Yun Ho-jung (Korean: 윤호중, born 27 March 1963) is a South Korean politician and former activist. He has been the parliamentary leader of the Democratic Party since 16 April 2021. He is currently the interim President of the party since 10 March 2022, which he previously served from 16 April to 2 May 2021. He also served as the Secretary-General of his party from 2018 to 2020. He is also the incumbent Member of the National Assembly for Guri.

Career 
Born in Gapyeong in 1963, Yun attended Chuncheon High School. Then, he studied philosophy at Seoul National University in 1980s. In 1984, he was detained for being involved in SNU fraction incident; other notable figures involved are Rhyu Si-min, Paek Tae-woong and Shim Jae-chul.

He started his political career in 1988 as assistant administrator in the Office of Planning & Coordination of the Peace Democratic Party. Then, he became closer to the party chairman, Kim Dae-jung (aka DJ), who was later elected the President of the Republic. Yun used to work at the Office of the President under President Kim, mainly handling issues related to policy planning. From 1991, he has also been the secretary to the former MP Han Kwang-ok, a notable pro-DJ figure.

Yun initially ran as an MP candidate for Guri in the 2000 election under the banner of the ruling Millennium Democratic Party (MDP) but was not elected. The year after, he was appointed deputy spokesperson of the MDP. He later withdrew from the MDP and joined the Uri Party, along with the other dissidents. In the 2004 election, he was elected to the National Assembly.

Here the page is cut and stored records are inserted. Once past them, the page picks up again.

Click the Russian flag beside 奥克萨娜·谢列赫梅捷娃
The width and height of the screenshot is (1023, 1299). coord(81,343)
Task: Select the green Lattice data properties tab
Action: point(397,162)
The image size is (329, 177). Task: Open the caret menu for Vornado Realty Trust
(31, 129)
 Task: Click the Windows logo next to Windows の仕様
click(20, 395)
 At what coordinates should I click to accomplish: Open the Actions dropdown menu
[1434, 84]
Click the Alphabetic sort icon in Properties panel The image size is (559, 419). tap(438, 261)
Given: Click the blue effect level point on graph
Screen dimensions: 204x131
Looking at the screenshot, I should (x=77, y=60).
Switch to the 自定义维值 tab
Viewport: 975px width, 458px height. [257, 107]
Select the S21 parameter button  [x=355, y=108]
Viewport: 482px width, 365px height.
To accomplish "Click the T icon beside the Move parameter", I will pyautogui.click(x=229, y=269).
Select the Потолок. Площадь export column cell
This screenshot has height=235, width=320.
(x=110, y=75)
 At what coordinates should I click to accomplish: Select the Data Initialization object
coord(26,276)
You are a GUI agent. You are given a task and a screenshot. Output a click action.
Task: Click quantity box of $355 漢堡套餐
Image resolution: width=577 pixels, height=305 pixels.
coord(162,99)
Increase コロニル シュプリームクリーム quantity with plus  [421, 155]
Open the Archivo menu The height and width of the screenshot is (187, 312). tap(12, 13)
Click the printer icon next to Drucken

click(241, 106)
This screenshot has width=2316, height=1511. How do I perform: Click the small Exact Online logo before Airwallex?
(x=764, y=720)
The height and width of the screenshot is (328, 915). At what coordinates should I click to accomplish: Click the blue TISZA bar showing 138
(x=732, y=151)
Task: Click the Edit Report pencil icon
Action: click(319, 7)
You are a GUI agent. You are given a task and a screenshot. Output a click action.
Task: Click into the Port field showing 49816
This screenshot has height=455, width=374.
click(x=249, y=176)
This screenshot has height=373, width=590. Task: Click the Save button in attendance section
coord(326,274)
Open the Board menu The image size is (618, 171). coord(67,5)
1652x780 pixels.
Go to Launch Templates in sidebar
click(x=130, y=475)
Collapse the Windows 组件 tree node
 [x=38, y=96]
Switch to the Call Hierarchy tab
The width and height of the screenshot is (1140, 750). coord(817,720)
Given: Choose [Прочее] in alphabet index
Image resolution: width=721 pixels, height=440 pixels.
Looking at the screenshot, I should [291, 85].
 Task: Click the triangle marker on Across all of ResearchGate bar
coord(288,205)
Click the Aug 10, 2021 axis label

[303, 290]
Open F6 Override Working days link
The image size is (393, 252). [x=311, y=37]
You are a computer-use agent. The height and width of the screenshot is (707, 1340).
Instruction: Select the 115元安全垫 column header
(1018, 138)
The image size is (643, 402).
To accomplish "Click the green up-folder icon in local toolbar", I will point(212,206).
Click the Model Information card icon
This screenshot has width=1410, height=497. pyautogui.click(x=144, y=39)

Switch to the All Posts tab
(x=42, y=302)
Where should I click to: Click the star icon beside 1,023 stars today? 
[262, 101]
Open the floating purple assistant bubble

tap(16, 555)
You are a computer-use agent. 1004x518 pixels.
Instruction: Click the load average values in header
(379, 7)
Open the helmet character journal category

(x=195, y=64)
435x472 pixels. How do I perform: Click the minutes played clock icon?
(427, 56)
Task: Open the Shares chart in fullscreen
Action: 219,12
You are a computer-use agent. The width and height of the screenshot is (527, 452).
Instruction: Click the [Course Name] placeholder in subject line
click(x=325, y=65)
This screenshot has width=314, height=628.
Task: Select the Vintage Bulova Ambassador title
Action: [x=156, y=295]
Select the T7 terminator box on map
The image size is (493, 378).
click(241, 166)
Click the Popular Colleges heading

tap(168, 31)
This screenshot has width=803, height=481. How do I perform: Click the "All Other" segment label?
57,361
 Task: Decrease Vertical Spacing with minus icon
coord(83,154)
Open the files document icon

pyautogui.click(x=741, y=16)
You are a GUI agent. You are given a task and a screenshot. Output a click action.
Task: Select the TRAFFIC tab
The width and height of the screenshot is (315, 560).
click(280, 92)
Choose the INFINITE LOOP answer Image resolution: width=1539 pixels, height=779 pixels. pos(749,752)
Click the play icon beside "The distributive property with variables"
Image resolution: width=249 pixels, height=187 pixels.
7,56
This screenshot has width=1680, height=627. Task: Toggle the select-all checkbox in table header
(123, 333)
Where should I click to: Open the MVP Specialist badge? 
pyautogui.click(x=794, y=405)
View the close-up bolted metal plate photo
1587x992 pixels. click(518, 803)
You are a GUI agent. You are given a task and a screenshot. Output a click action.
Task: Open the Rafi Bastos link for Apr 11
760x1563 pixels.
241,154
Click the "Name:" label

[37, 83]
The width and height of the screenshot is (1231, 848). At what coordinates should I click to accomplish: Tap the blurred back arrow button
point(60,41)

Though he was not re-elected in 2008, Yun led his Democratic Party to form an opposition alliance with the Democratic Labour Party, the Creative Korea Party, the New Progressive Party and the National Participation Party at the 2010 local elections. Following his re-election in 2012 under the Democratic Unionist Party (DUP) banner, he worked for an alliance with the DUP candidate Moon Jae-in and an independent candidate Ahn Cheol-soo for the presidential election in December. In 2013, he ran for the DUP's vice presidency but was not elected.

After the election of Moon Jae-in in 2017, Yun was considered a potential candidate for the newly-created Minister of SMEs and Startups but was not appointed. In September 2018, he was appointed the Secretary-General of the Democratic Party of Korea shortly after the election of party president Lee Hae-chan.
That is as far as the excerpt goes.